However, there is controversy about pretreatment with antibiotics before taking probiotics. Manichanh et al.⁶⁶ reported a twofold decrease in microbial load after administration of imipenem and vancomycin for 3 days. They also reported a significant decrease of Bacteroidetes and an increase of Firmicutes. Although not statistically significant, the Firmicutes to Bacteroidetes ratio in our study increased more than 10-fold in both the PBS- and IRT5-treated groups after antibiotic pretreatment, while the ratio remained the same without the antibiotic pretreatment. In addition, antibiotic intake changed the taxonomic composition but did not reduce microbial diversity. Previous studies have reported a wide range of losses of alpha diversity after antibiotic exposure, ranging from 10% to 80%.⁶⁷^–⁶⁹ This might be due to differences in the type of antibiotics used or the vulnerability of the host. Since it is known that changes in the gut microbiome caused by antibiotics increase the risk of diabetes and allergies, further research on the immune system changes caused by antibiotics should be conducted.⁷⁰

It is well known that the gut microbiome is involved in the host immune system, but the mechanism is unclear.⁷¹ We could not directly correlate proteomic changes in the lacrimal gland with compositional changes in the gut microbiome. Given the previous report that probiotics cause a large change in intestinal transcription without significantly changing the composition of the microbiome,⁷² it can be inferred that the changes in the microbiome after IRT5 administration influenced the lacrimal protein changes in this study. Using an additional mechanistic study, we revealed that the CD11c⁺ cells of the spleen showed larger proteomic changes than the CD3⁺ cells of the lymph nodes. We found that the proteins related to the antigen presentation pathway were significantly decreased in the IRT5-treated group. This is consistent with previous reports that the gut microbiome affects intestinal dendritic cell functioning and impacts immune homeostasis.⁷³ To support these findings, we retrospectively reanalyzed flow cytometry data from the previous experiments.²⁵ The proportion of MHCII^hi cells in the cervical lymph node was also lower in the IRT5-treated group (n = 10, 24.01 ± 3.69) than in the PBS-treated group (n = 10, 28.58 ± 2.22) (P = 0.0052, Mann-Whitney U test) (Supplementary Fig. S3). From these results, it can be deduced that the downregulation of antigen presentation is one of the mechanisms of the immunomodulation caused by the administration of IRT5 (Fig. 6). Another speculation is that short-chain fatty acid or tryptophan derivatives, which are known to affect neuroinflammation in the central nervous system, may also contribute to the immune modulation of the eye.⁷⁴ Further studies are warranted to identify the metabolites that affect the microbiome-gut-eye axis.
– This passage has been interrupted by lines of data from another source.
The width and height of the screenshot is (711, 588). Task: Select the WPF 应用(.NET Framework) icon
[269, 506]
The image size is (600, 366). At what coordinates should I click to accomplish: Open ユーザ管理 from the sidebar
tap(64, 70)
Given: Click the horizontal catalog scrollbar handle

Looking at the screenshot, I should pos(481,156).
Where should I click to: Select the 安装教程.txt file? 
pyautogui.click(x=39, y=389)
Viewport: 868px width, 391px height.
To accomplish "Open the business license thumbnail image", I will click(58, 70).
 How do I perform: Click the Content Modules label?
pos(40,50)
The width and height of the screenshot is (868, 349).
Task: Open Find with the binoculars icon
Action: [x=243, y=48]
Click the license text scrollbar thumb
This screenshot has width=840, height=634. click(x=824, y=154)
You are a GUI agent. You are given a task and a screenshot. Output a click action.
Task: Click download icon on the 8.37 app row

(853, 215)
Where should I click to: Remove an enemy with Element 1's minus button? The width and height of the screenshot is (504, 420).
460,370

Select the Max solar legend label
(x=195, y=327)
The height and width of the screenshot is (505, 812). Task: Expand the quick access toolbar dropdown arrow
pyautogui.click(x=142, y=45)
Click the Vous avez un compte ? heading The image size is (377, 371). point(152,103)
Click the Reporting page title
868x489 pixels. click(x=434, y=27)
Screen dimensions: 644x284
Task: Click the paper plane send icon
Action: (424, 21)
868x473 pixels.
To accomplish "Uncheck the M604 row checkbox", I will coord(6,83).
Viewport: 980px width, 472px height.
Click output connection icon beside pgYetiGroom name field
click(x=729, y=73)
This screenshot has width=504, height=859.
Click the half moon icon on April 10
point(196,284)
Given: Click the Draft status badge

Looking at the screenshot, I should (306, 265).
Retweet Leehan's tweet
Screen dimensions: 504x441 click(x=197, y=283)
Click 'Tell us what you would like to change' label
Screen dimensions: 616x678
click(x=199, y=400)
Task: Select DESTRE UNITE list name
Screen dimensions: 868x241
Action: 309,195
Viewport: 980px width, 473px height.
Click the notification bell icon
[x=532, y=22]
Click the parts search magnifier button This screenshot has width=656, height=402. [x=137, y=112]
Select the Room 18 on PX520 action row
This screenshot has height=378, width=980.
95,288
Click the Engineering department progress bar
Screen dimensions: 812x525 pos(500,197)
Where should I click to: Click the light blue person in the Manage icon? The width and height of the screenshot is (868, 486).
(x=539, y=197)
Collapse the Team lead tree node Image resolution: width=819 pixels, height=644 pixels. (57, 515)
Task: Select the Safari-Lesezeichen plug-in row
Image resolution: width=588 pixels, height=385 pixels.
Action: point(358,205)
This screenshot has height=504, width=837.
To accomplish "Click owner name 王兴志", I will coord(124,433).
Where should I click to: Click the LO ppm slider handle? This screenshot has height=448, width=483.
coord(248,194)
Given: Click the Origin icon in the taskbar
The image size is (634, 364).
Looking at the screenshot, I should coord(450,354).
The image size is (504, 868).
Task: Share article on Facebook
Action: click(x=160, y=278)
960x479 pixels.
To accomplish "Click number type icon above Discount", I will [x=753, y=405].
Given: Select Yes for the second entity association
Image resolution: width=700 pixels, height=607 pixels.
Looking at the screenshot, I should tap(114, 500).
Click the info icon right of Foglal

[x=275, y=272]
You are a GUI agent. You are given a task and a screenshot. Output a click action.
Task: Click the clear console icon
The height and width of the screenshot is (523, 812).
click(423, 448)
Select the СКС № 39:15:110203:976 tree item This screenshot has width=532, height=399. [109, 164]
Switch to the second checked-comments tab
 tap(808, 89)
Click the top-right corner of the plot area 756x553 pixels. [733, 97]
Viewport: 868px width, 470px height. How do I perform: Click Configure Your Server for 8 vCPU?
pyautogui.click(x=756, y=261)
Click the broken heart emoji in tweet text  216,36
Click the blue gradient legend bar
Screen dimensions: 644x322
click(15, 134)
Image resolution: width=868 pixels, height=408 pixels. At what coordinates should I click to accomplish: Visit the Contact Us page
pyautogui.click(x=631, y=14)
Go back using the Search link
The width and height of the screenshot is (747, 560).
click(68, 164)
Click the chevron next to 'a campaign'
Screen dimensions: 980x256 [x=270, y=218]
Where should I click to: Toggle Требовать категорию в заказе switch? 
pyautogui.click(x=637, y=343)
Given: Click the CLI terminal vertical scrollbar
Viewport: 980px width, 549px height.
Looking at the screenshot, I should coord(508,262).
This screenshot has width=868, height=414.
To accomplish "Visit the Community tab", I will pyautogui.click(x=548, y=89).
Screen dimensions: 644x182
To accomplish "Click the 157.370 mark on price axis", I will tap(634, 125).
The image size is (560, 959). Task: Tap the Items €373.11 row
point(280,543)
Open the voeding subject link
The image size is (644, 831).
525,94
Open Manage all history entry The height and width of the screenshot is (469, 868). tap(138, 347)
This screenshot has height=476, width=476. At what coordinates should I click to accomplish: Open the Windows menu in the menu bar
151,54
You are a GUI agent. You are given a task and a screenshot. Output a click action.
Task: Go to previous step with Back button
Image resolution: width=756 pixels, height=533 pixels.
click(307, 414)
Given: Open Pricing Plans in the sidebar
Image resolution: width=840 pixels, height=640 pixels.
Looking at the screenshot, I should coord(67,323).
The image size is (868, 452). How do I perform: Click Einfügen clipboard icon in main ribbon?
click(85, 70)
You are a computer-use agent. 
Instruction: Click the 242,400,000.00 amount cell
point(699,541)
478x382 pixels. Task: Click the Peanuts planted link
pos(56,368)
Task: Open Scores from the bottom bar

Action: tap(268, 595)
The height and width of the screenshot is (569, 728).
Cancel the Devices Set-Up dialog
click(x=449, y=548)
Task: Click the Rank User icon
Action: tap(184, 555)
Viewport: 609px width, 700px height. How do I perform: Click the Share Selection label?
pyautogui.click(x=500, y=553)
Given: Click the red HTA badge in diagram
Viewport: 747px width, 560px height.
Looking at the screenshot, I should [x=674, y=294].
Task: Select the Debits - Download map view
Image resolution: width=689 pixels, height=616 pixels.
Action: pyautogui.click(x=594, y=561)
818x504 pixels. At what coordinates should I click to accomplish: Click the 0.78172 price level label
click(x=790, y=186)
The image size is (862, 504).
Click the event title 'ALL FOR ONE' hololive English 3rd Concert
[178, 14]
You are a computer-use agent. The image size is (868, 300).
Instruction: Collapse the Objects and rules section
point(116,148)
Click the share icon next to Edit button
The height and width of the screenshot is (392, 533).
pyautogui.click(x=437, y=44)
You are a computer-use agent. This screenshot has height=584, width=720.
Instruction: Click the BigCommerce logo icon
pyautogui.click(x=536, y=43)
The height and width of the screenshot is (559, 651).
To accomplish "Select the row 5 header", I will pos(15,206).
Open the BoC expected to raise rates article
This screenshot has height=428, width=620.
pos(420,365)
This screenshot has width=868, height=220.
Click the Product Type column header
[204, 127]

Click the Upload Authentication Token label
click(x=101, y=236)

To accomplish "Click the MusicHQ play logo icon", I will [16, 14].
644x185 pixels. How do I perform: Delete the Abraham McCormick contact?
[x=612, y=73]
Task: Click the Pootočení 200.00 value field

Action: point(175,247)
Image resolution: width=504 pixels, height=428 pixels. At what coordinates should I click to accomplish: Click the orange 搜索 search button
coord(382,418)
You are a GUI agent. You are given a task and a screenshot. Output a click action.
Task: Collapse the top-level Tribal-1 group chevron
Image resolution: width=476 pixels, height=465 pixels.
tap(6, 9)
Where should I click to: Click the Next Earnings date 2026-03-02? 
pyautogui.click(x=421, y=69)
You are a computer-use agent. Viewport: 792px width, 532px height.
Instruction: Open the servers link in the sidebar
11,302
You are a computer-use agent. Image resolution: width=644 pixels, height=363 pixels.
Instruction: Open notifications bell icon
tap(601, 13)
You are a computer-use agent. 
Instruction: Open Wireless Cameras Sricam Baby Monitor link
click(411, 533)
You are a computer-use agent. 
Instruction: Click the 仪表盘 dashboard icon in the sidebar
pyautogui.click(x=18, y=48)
Figure 6. — Changes in the gut microbiome after IRT5 administration is suggested to contribute to the immune modulation of the eye via the downregulation of the antigen presentation process in the spleen. Changes in metabolites caused by the gut microbiome and transmitted to the eye through the bloodstream can also be hypothesized as a plausible mechanism.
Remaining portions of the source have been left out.